Sieger mit einem Punkt
Lucien Favre hat in seiner Amtszeit ziemlich viele bestehende »Angstgegner«-Serien zerschmettert, eine bleibt bestehen: Noch nie konnte die Borussia beim FC Augsburg in der Bundesliga gewinnen. Auch im fünften Versuch gelang das nicht, mit einem 2:2-Unentschieden war die seit Oktober auswärts sieglose Fohlenelf aber trotzdem der große Spieltagssieger im Kampf um die Europapokal-Plätze.
Auswärtsdeppen reloaded?
In der Hinrunde war bekanntlich ein furioser 4:2-Heimsieg gegen den FC Augsburg zum Debüt von André Schubert an der Seitenlinie der Auftakt zur großen »interims-unschlagbaren« Siegesserie. Von einer solchen ist die Elf vom Niederrhein derzeit weit entfernt.

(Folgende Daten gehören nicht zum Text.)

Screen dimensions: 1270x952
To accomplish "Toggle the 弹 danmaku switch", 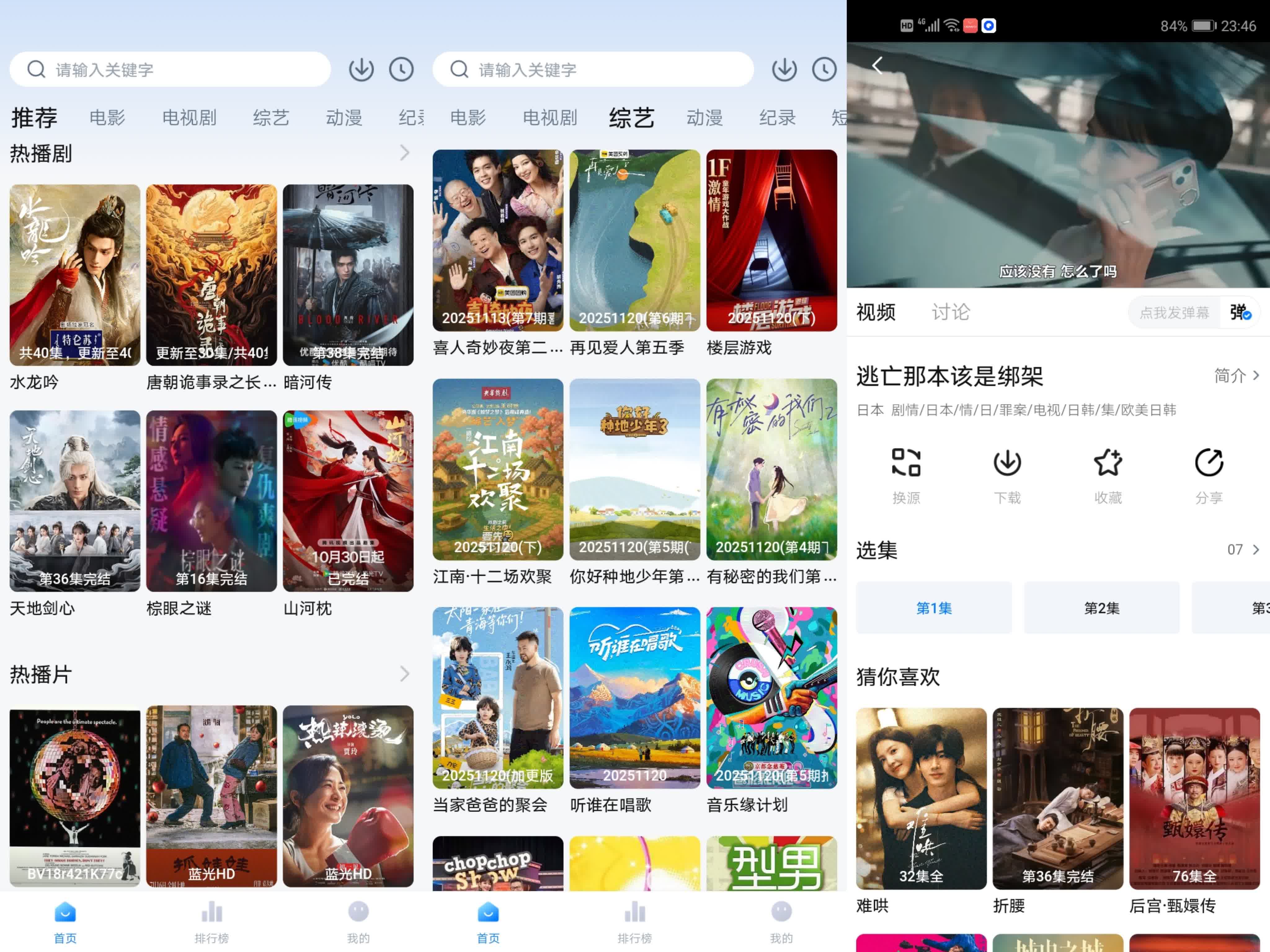I will click(1240, 313).
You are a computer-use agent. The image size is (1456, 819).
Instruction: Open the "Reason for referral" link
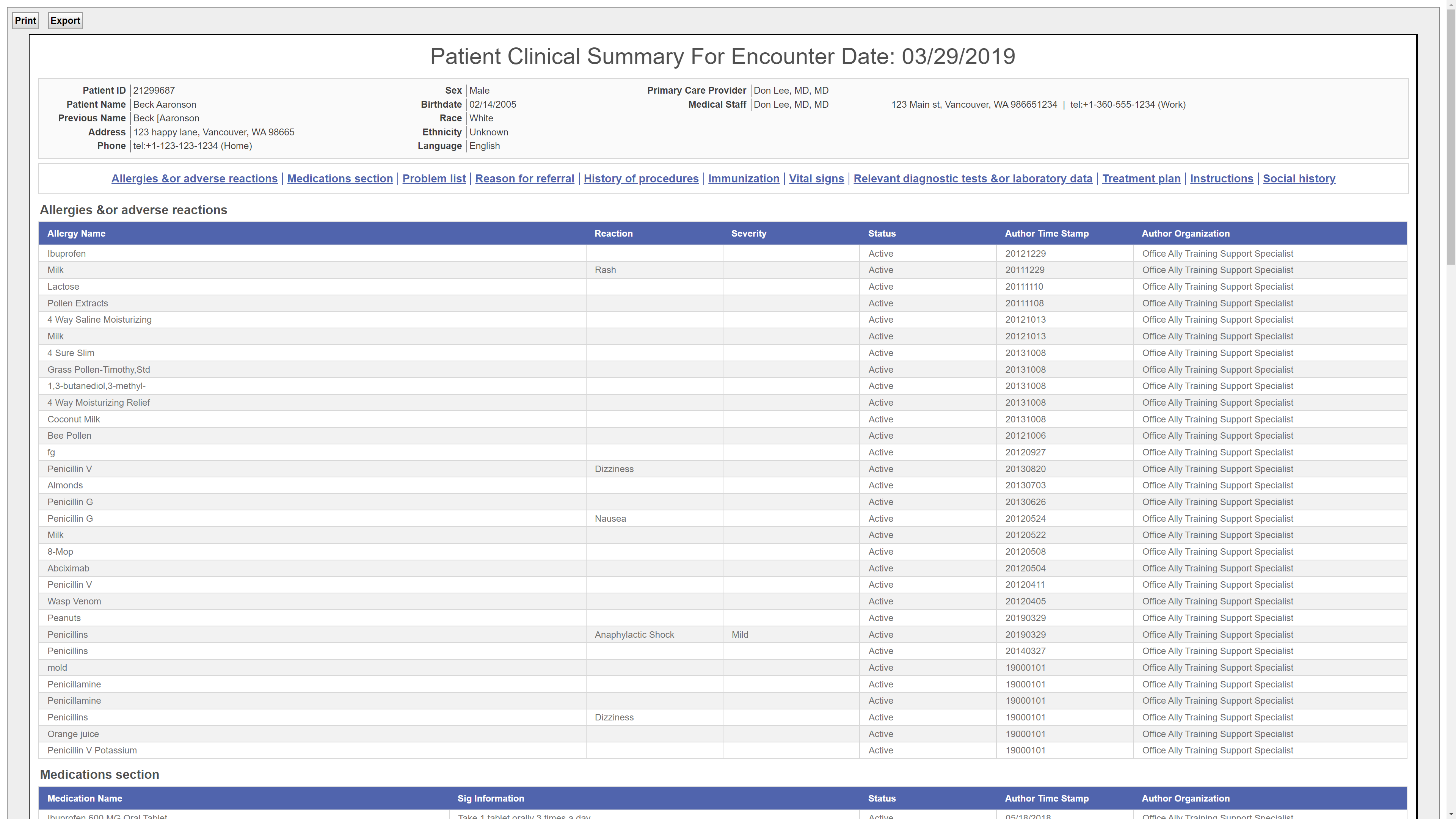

Insbesondere in der Fremde läuft derzeit nicht viel, der letzte Auswärtssieg war das 4:1 bei Hertha Ende Oktober, was ja nun auch schon vier Monate her ist. 3 Siege und 1 Unentschieden standen nach 10 Versuchen auf der Haben-Seite. Immerhin besser als Wolfsburg, die sich mit einem Sieg und vier Remis aus 11 Versuchen »schlechteste Auswärtsmannschaft« nennen dürfen…
Die Aufgabe beim FCA, in dessen typisch deutschen Einheits-Neubau-Stadion des 21. Jahrhundert am Stadtrand auf einer Betonplatte inmitten landwirtschaftlicher Nutzfläche, war alles andere als einfach. In 4 Versuchen hat die Borussia beim FCA noch nie gewonnen (der Sieg in der Zweiten Liga zählt nicht).
FCA vs Borussia
Um endlich mal wieder auswärts zu gewinnen, setzte André Schubert auf die siegreiche Derby-Elf. Nur der gesperrte Stindl wurde durch Traoré ersetzt, für den der in den letzten Spielen erfreulich gut aufspielende Hazard auf die Stindl-Position in die Mitte als »hängender Neuner« rutschte.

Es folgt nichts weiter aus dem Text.